Os
venezuelanos enfrentam dificuldades na sua vida quotidiana, mas a crise também
os castiga na hora da morte. O alto custo e a escassez de materiais complicam a
aquisição de caixões que, por isso, estão a ser fabricados com madeira barata e
até papelão.
Na
Venezuela, muitas famílias fazem verdadeiros malabarismos para lidar com os
gastos de um funeral: se preferirem a cremação à sepultura, para não pagar
espaço no cemitério, o velório reduz-se de 24 para oito, quatro ou duas horas.
Alguns contratam somente o "serviço direto" para o crematório ou
túmulo, e também há os que alugam o caixão apenas para o velório.
Há
um mês morreu o irmão de Miriam Navarro, uma humilde dona de casa de 66 anos.
"Senti-me desesperada. Não tinha a fortuna que a funerária pedia. Se não
fosse pela comunidade, teria que o enterrar no quintal", disse à AFP, em
entrevista na casa onde vive em Maracay, 105 quilómetros a sudoeste de Caracas.
Com o que os seus vizinhos arrecadaram, Miriam comprou um dos caixões
fabricados, a poucas ruas da sua casa, pelo carpinteiro Ronald Martínez com
papelão e MDF, um material comprimido de pó de serra e resina, que é muito mais
barato que a madeira.
Perante
as dificuldades no último adeus, Elio Angulo, um empresário de Barquisimeto,
365 quilómetros a sudoeste da capital, apostou no "biocofre", uma
urna de papelão, 70% feito de produto reciclado, que desenhou com um sócio e
que em breve estará à venda. "Tem os dois ecos: ecológico e económico. É
para a cremação, mas também pode ser usado na exumação. A nossa proposta traz
soluções para um país em crise", declarou à AFP Angulo, que diz ter
pedidos de várias cidades, e também da Colômbia e do Equador.

_Resolva o seguinte_:
- a) Enumere todos os países e cidades referidos pelo nome no texto sobre os funerais na Venezuela.
- b) Prossiga o texto sobre os funerais na Venezuela a partir da última frase apresentada.
O material apresentado a seguir provém de uma fonte diferente.

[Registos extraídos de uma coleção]
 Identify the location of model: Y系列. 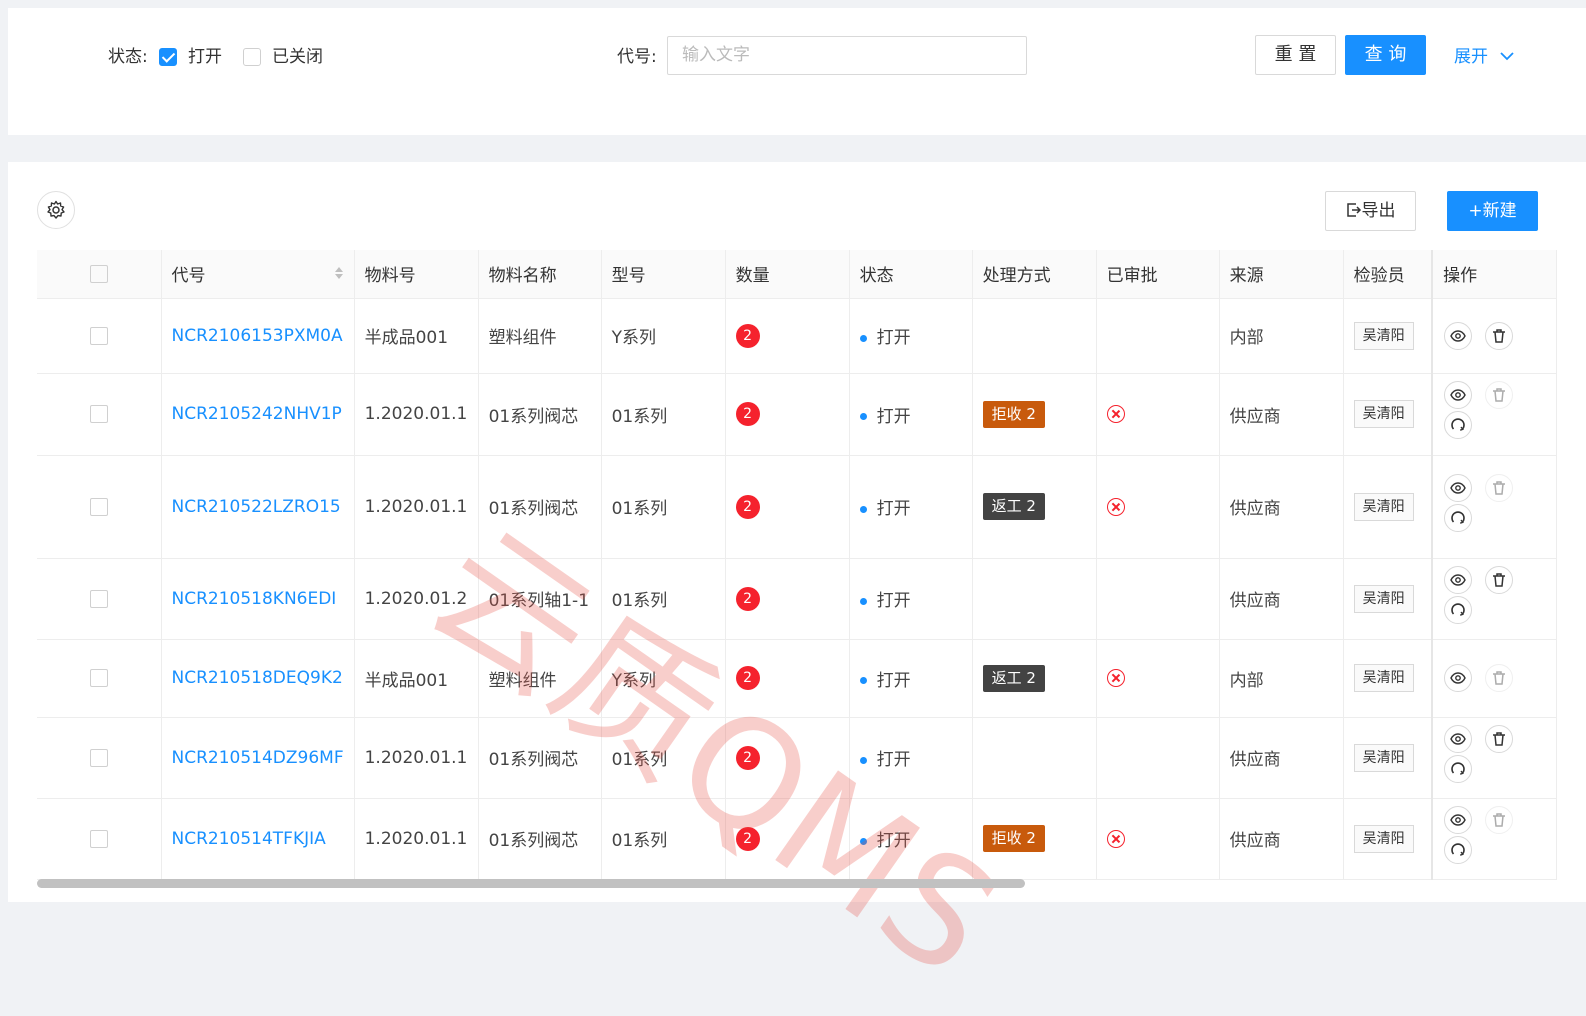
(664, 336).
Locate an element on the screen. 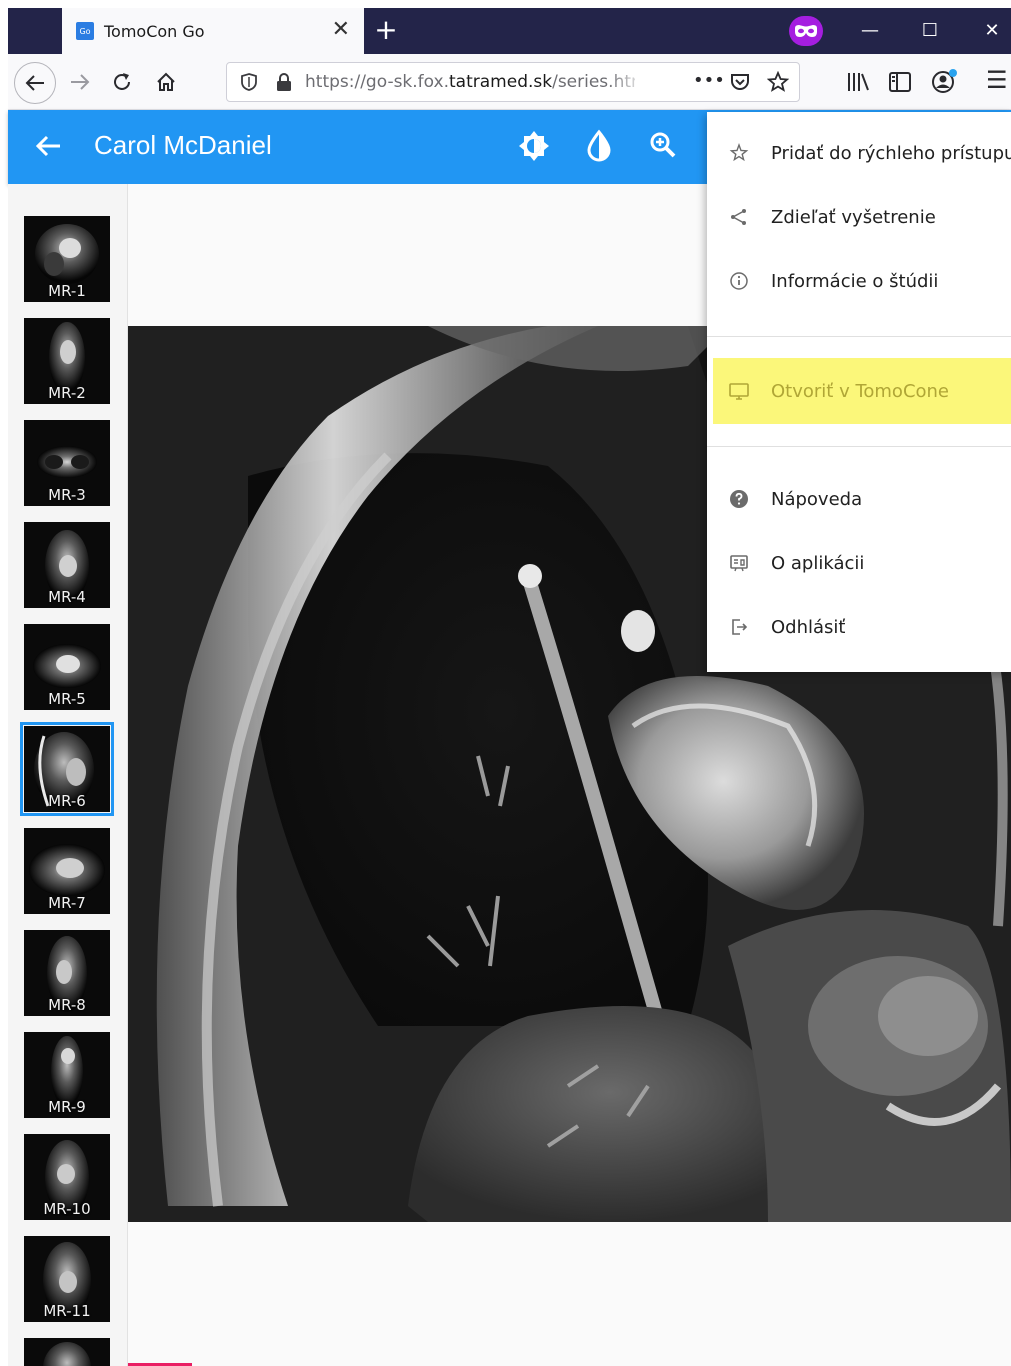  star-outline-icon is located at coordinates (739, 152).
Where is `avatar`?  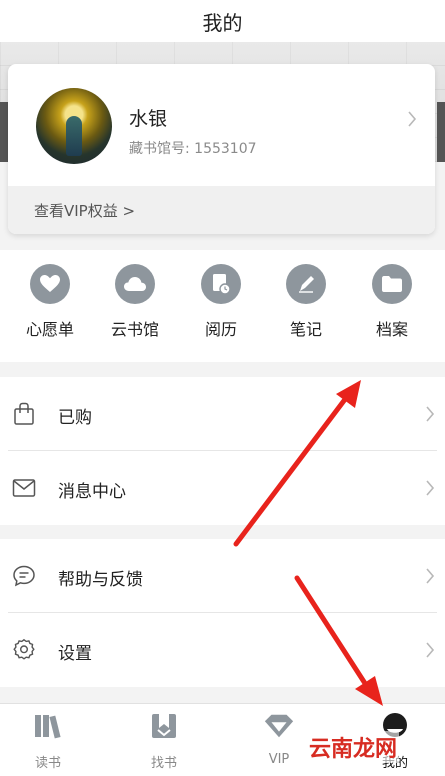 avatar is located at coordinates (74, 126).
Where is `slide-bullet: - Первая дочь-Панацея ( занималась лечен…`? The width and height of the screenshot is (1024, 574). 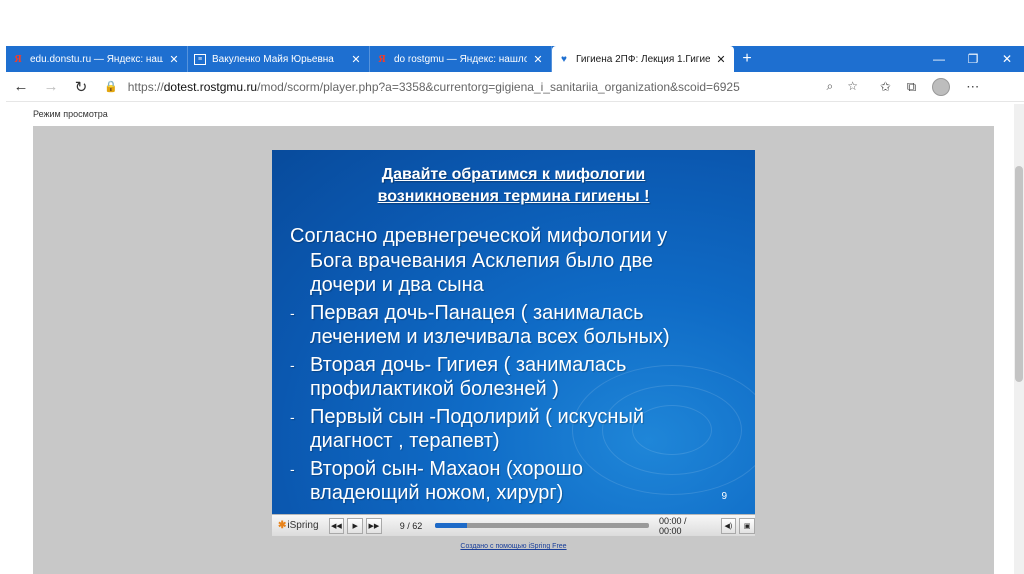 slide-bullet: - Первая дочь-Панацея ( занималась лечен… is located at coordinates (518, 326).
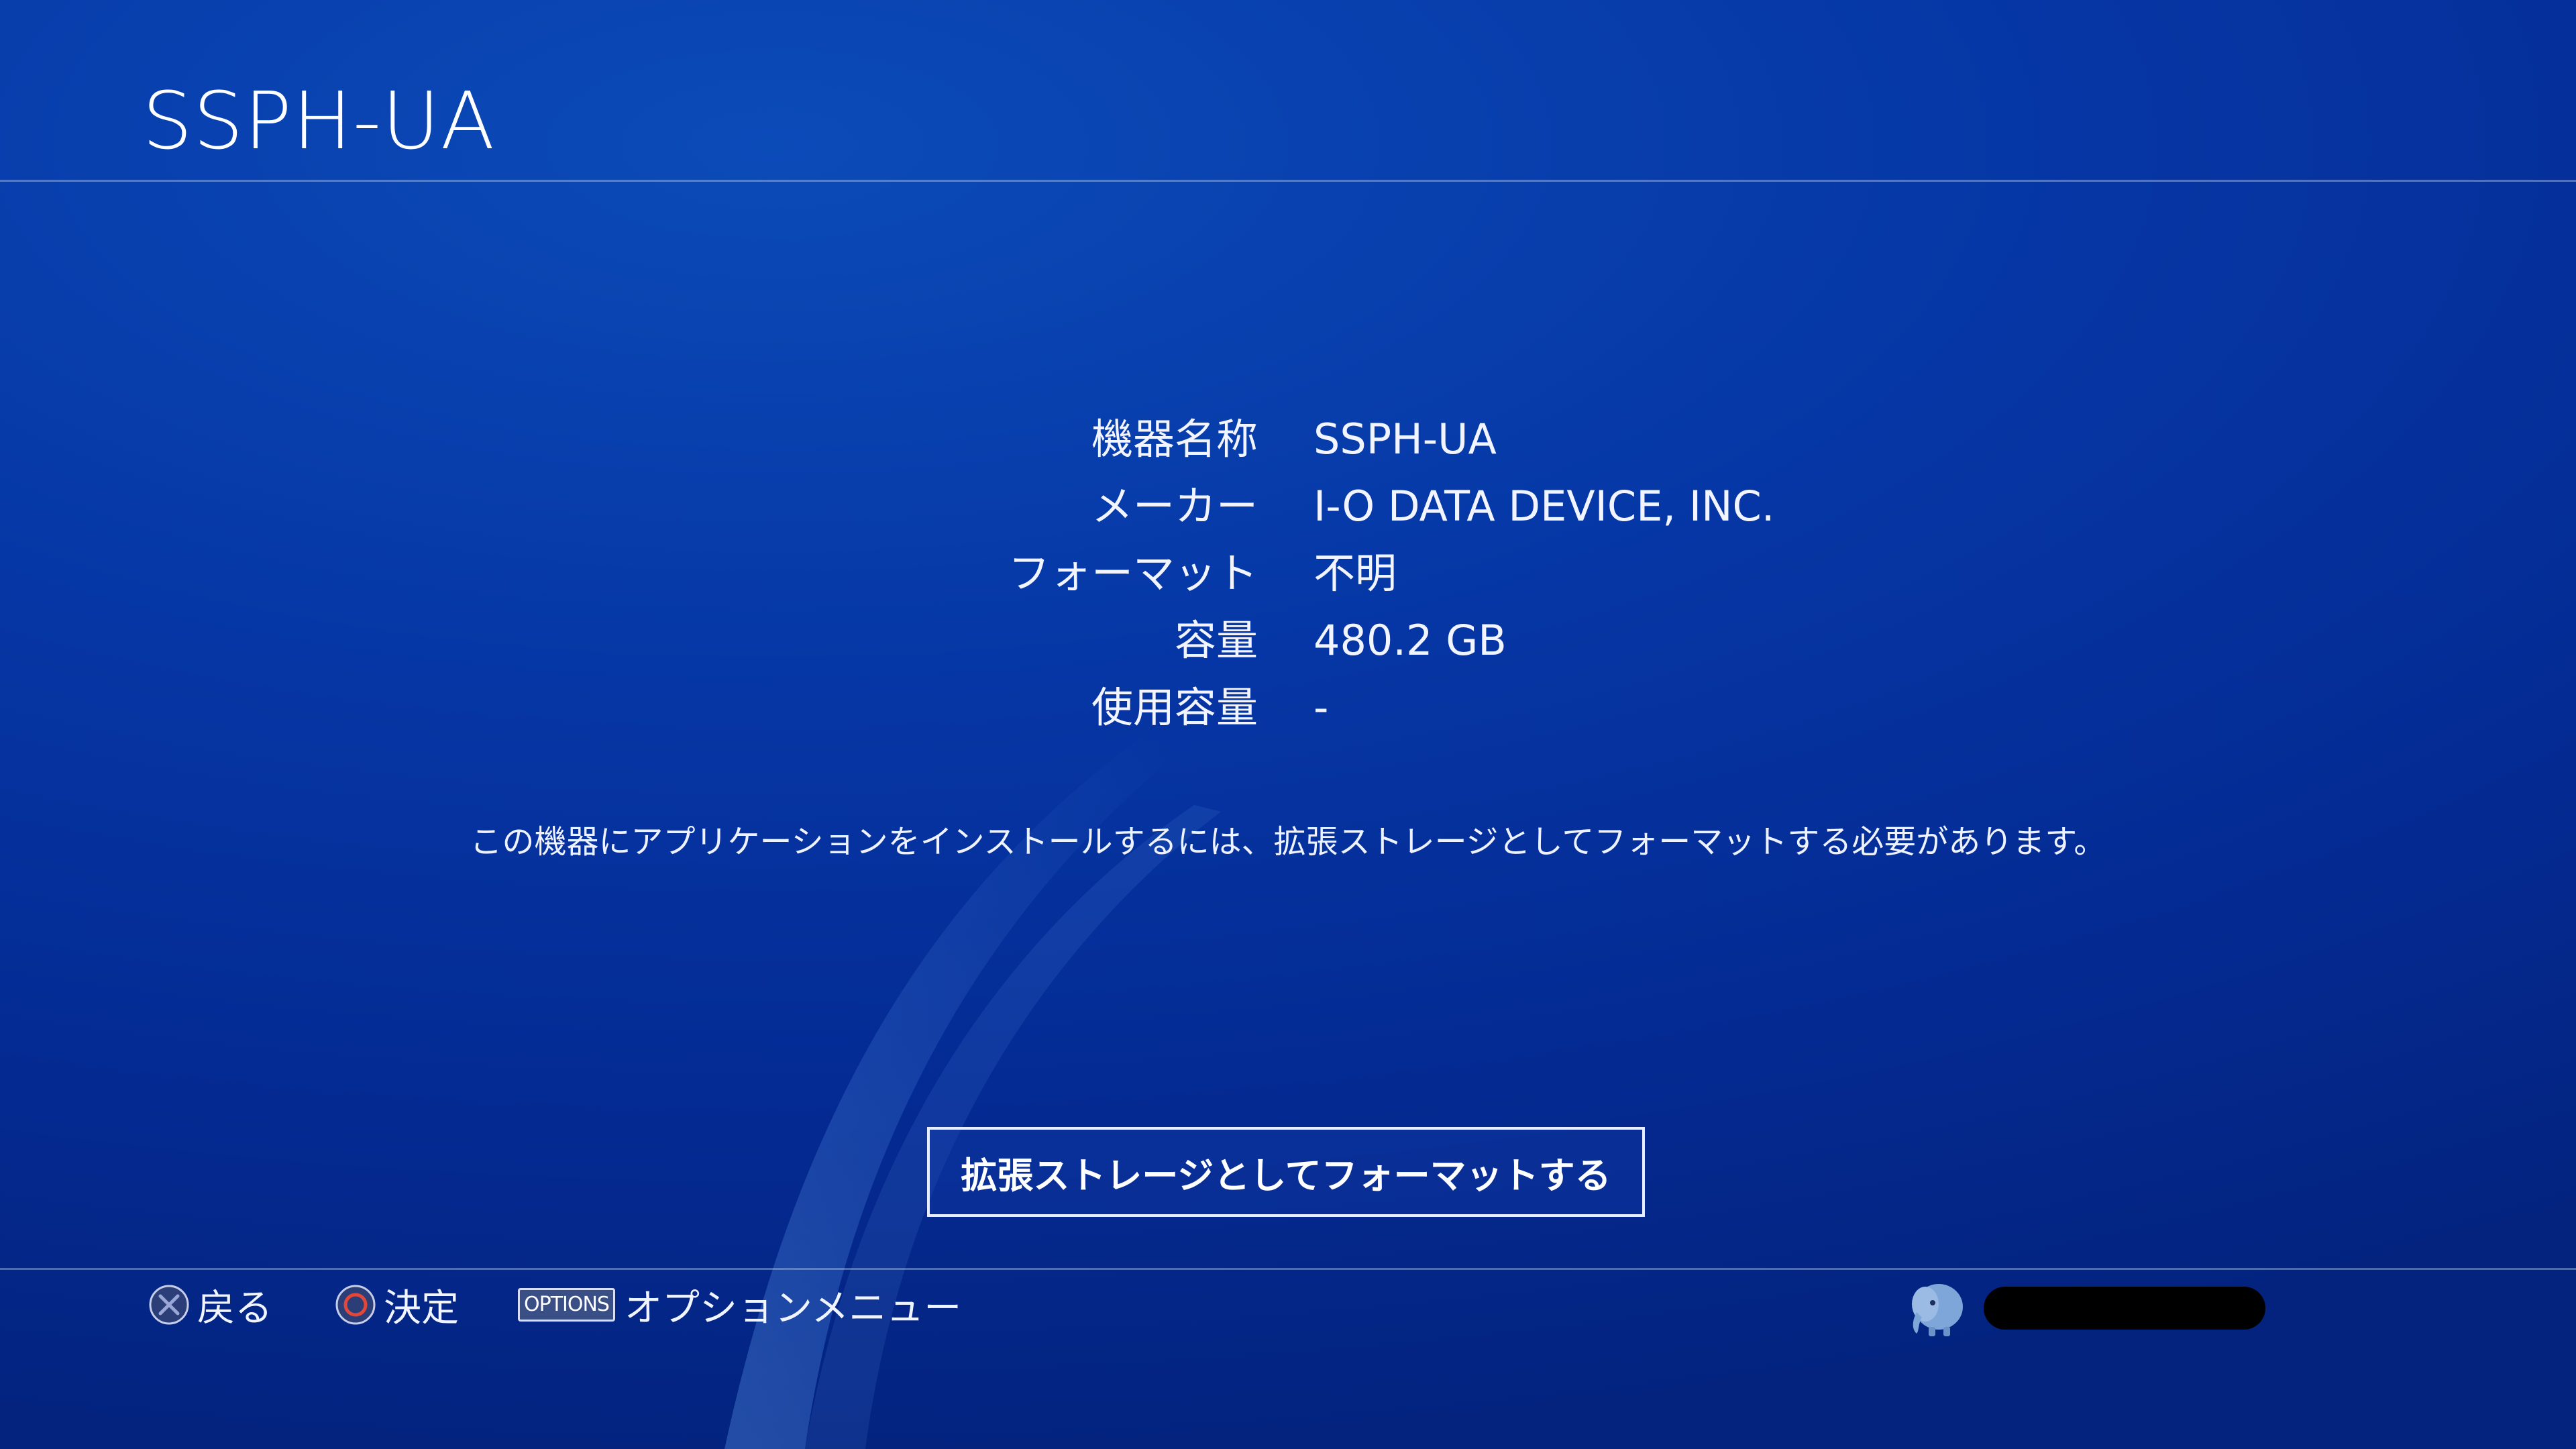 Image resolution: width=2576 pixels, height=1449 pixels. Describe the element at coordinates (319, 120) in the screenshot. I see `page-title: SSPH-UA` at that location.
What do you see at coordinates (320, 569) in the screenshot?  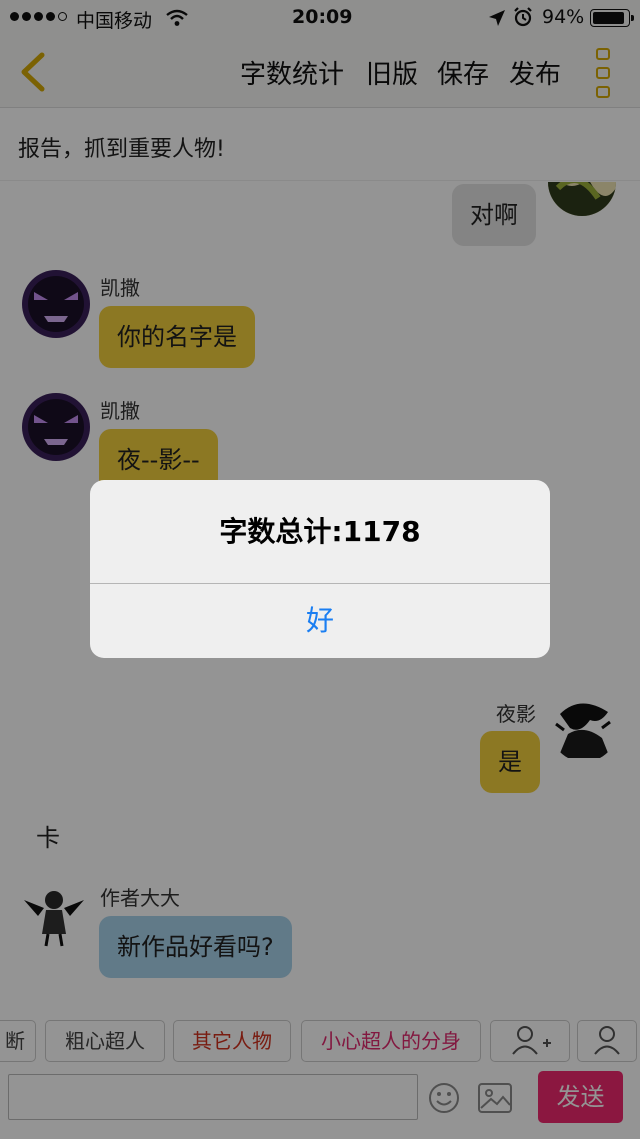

_Respostas ao exercício_:
- a) Venezuela, Maracay, Caracas, Barquisimeto, Colômbia, Equador

- b)
Num
país onde o salário mínimo mensal é de 65 mil bolívares (100 dólares à taxa
oficial mais alta), os custos dos serviços funerários preocupam uma população
afetada pela escassez de alimentos e pela inflação mais alta do mundo -
oficialmente 180,9% em 2015, e com projecção de 720% para 2016 pelo Fundo
Monetário Internacional (FMI).
Morrer
empobrece
Martínez
montou a sua funerária há cinco anos, mas há dois teve que começar a fabricar
os caixões, porque tinha falta de metal para elaborar os de latão, que são os
mais usados na Venezuela. A crise instalou-se e o presidente Nicolás Maduro
atribuiu a sua origem a uma "guerra económica" criada por empresários
e à queda do preço do petróleo, que levou a uma enorme redução das importações
e da produção.
As
trinta fábricas de urnas funerárias do país precisam de 450 toneladas de latão
mensalmente, mas o abastecimento da indústria siderúrgica estatal tornou-se
irregular. "Num mês só foram entregues 60 toneladas. Temos que recorrer a
mercados secundários e isso encarece os custos", segundo Juan Carlos
Fernández, diretor da Câmara Nacional de Empresas Funerárias.
Recostado
num caixão ainda sem pintar, Martínez, de 40 anos, relembra, que há cinco anos
um caixão custava 720 bolívares, o preço de um pão de forma hoje. "Um
serviço funerário custava 4500 bolívares, e agora o mais em conta são 280 mil,
podendo chegar a 400 mil, 600 mil. É mais caro morrer do que estar vivo",
afirma.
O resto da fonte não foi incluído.